I'd refrain from using their results and actively call them out if you publish anything similar, i.e.: attempts where made to reproduce the results from XXX et al. but the authors refused to share their data/code/methodology.

Gabriel
  • 2,676
  • 2
  • 20
  • 30
  • 1
    The journal is NeurIPS. I can't see anything on sharing data from my checks.

    If i intended to publish something similar how is it best to approach this? I wouldn't put something so straight forward, but perhaps "we were unable to obtain results from XXX and so we reproduced them.."

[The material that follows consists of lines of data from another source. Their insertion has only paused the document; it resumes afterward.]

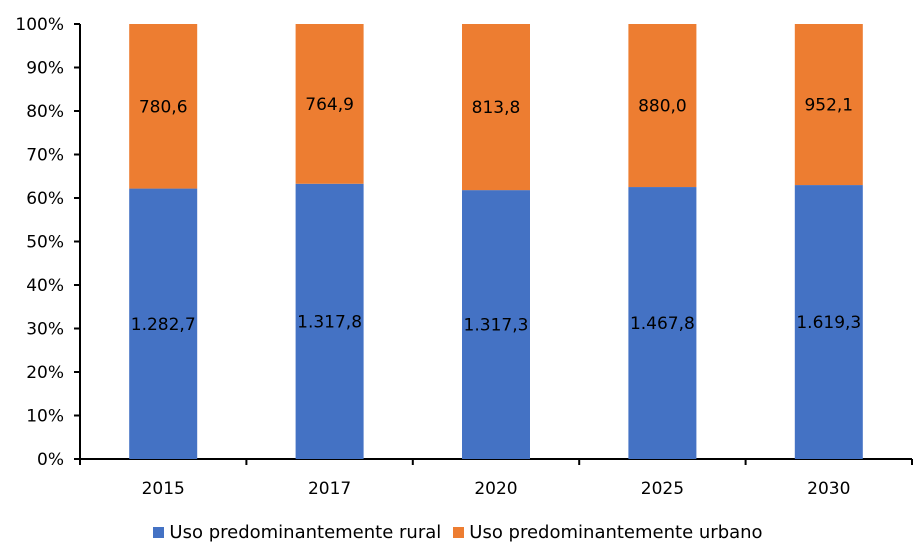 This screenshot has height=545, width=916. What do you see at coordinates (45, 373) in the screenshot?
I see `y-tick-label: 20%` at bounding box center [45, 373].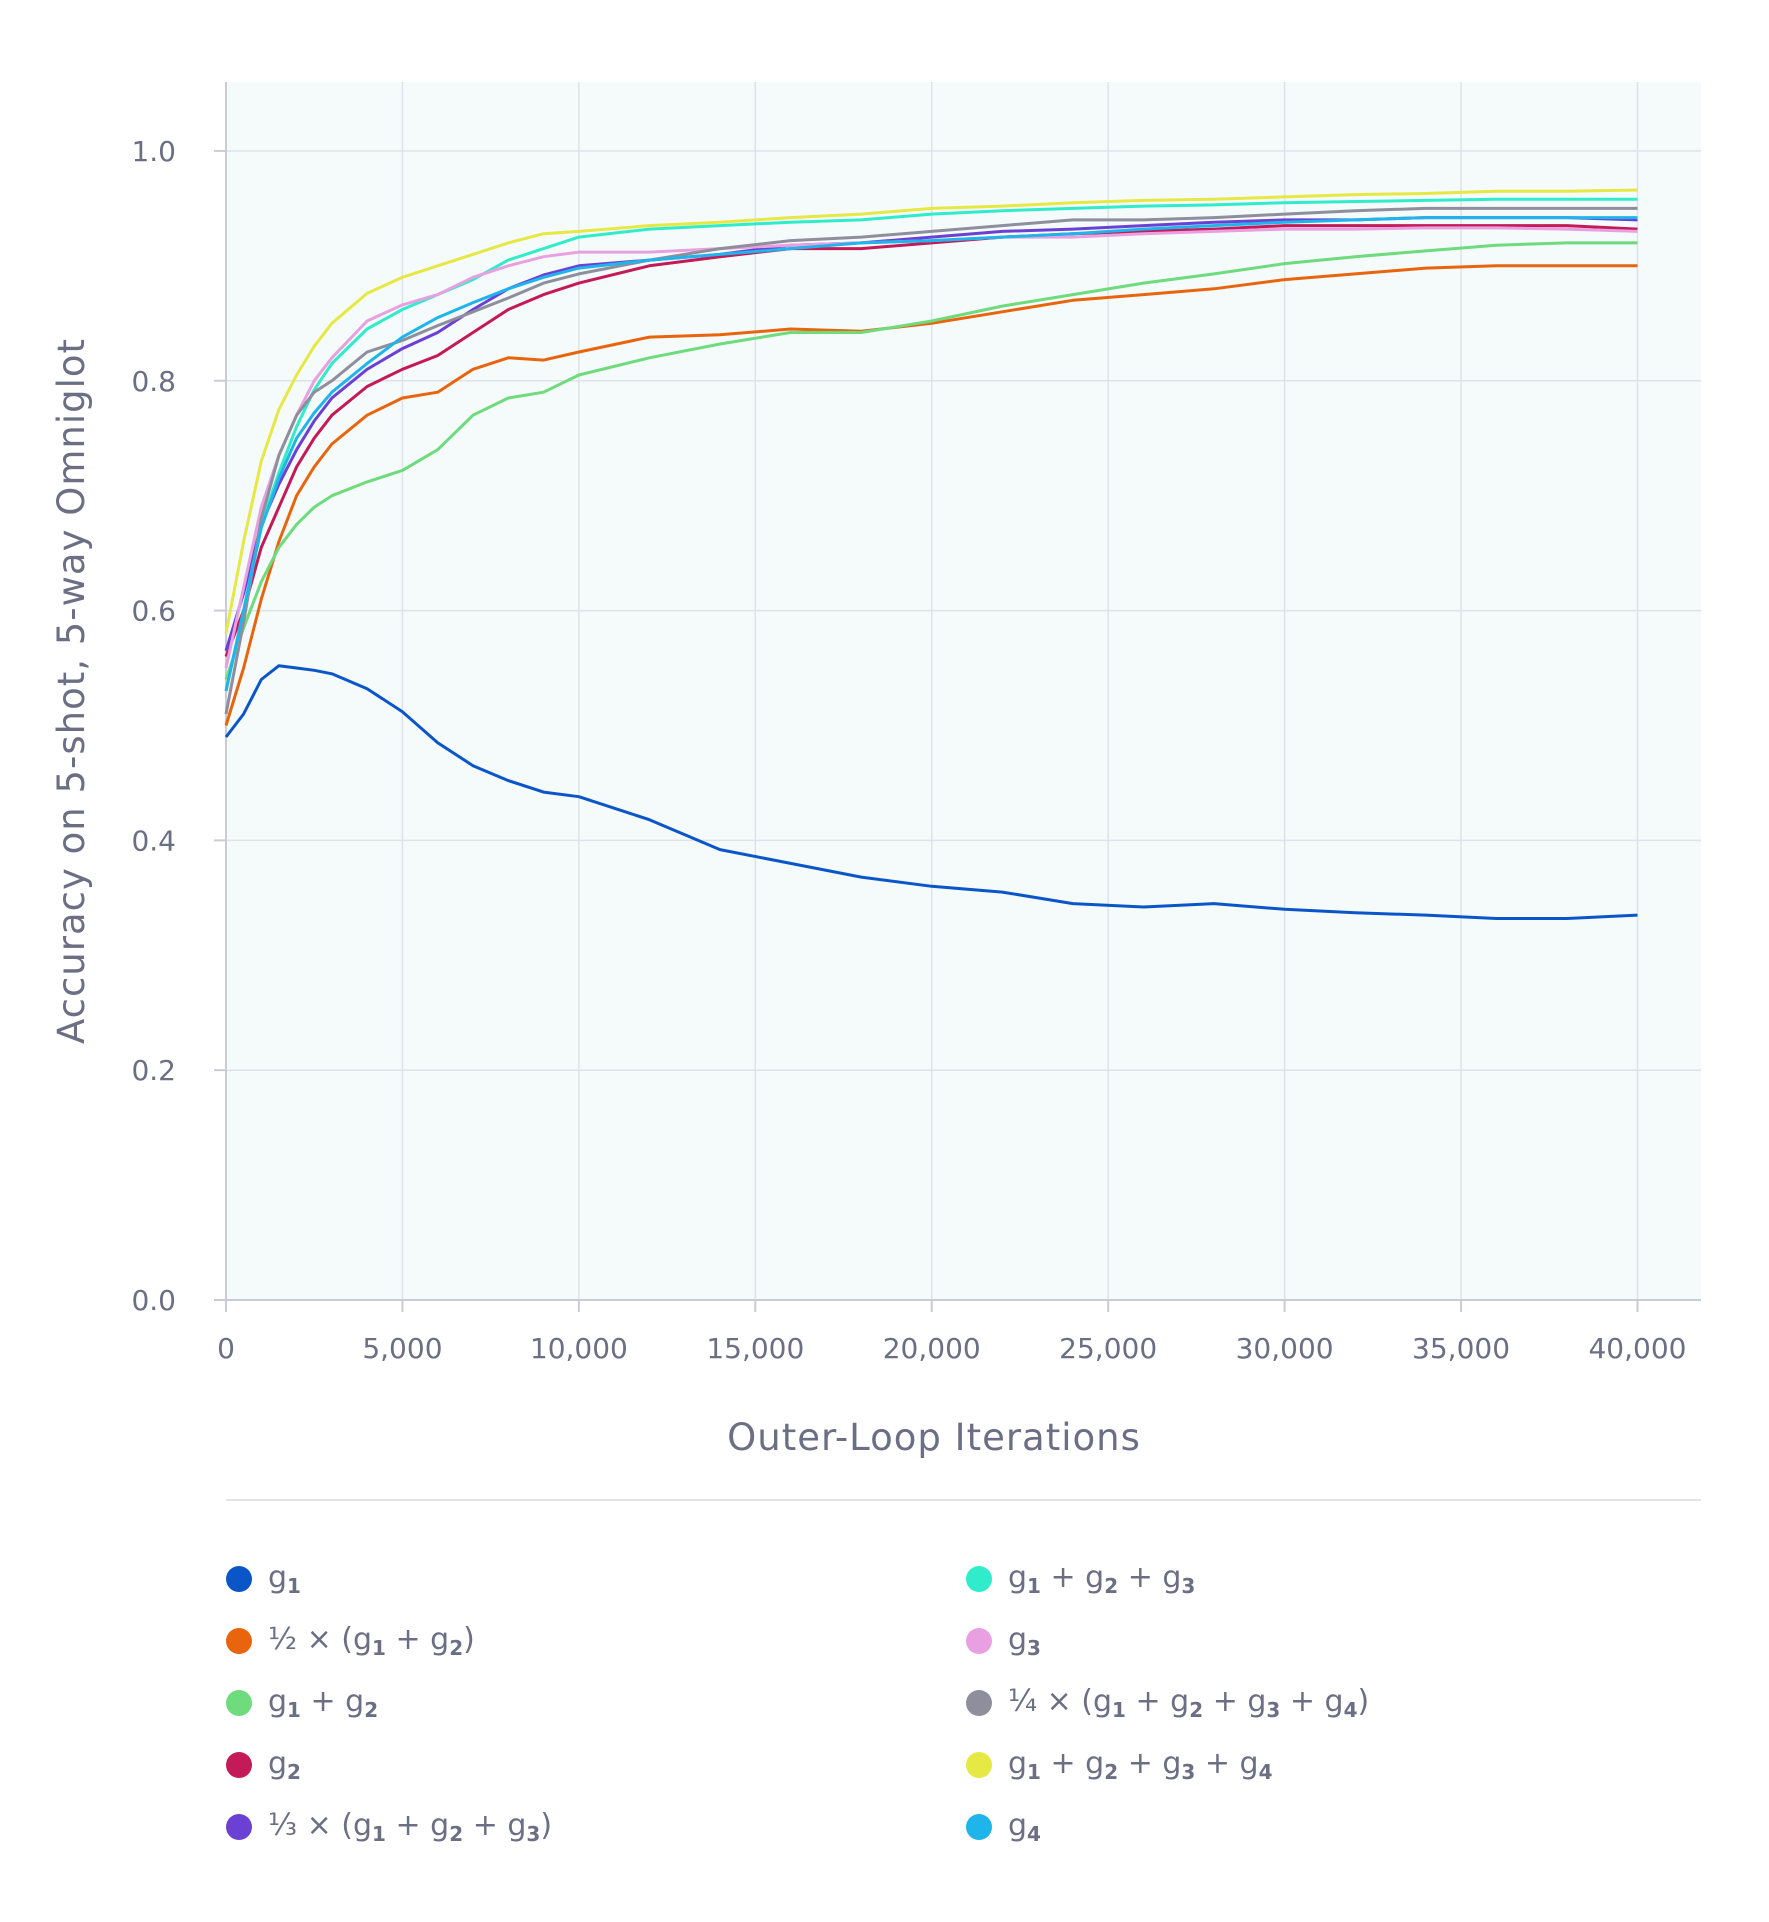  I want to click on x-tick-label: 10,000, so click(579, 1348).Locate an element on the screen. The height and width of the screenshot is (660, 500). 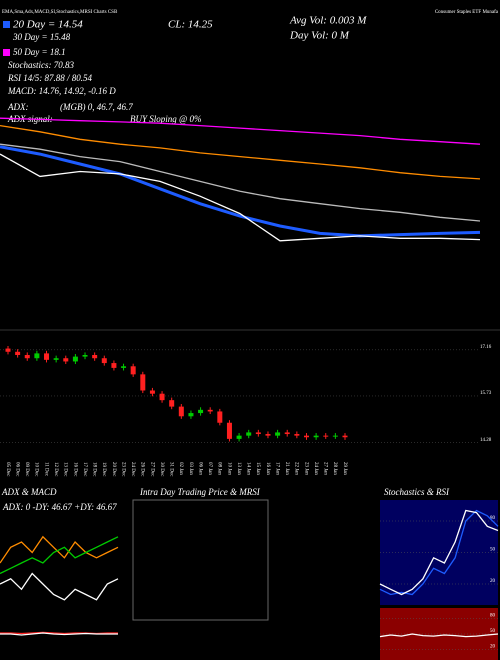
panel-title: Stochastics & RSI is located at coordinates (417, 492).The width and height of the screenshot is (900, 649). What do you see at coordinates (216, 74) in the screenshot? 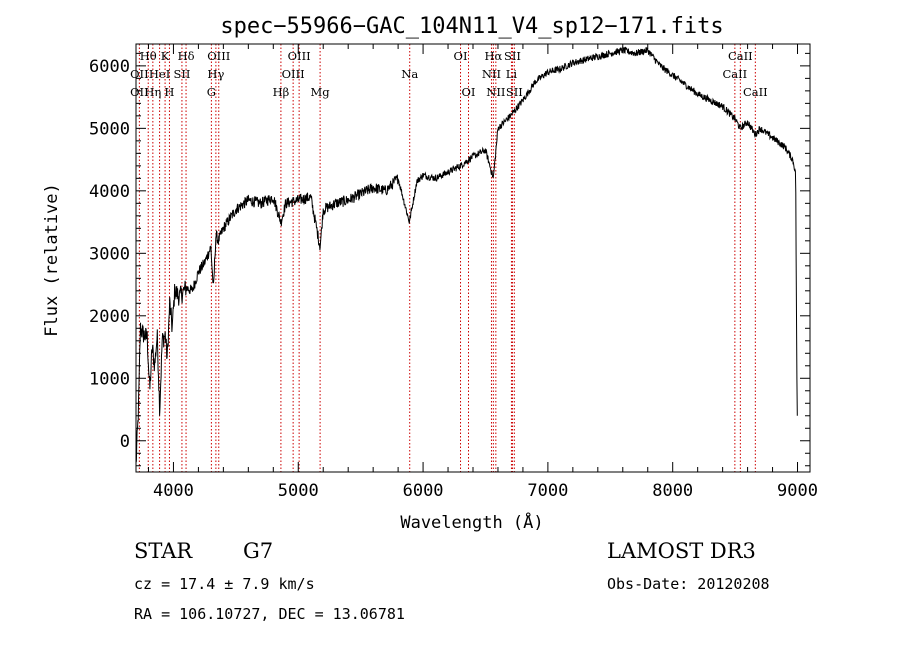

    – Espore Nov 04 '20 at 00:20
  • 1
    You could contact the editor and ask directly. What you propose looks good to me. – Gabriel Nov 04 '20 at 12:38
  • 2
    "call them out" still gives them cite points and hence maybe a wage increase etc. – Ian Nov 04 '20 at 16:32
  • 1
    Ian that's a valid point, but there's no way to get around it unfortunately. Not mentioning the article (the authors really) is the same as giving them a free pass at doing it again. – Gabriel Nov 04 '20 at 17:41
1

Usually research communities are small and you will see each other at the next conference or the conference after that. Than you can ask them in person. Either informally between the sessions or when they present new research based on their paper. It is way more difficult to brush someone away in a room packed with respected peers who will be the referees for their next paper.
But act carefully, you don't want to affront them and turn them into an enemy!

usr1234567
  • 5,748
  • 14
  • 36
-4

So do your own experiment and make your own graph. Compare the graphs. Why do you need the specific data anyway? There will be noise aka experimental errors in all the data so they wont be exactly the same every time which makes needing the original data irrelevant.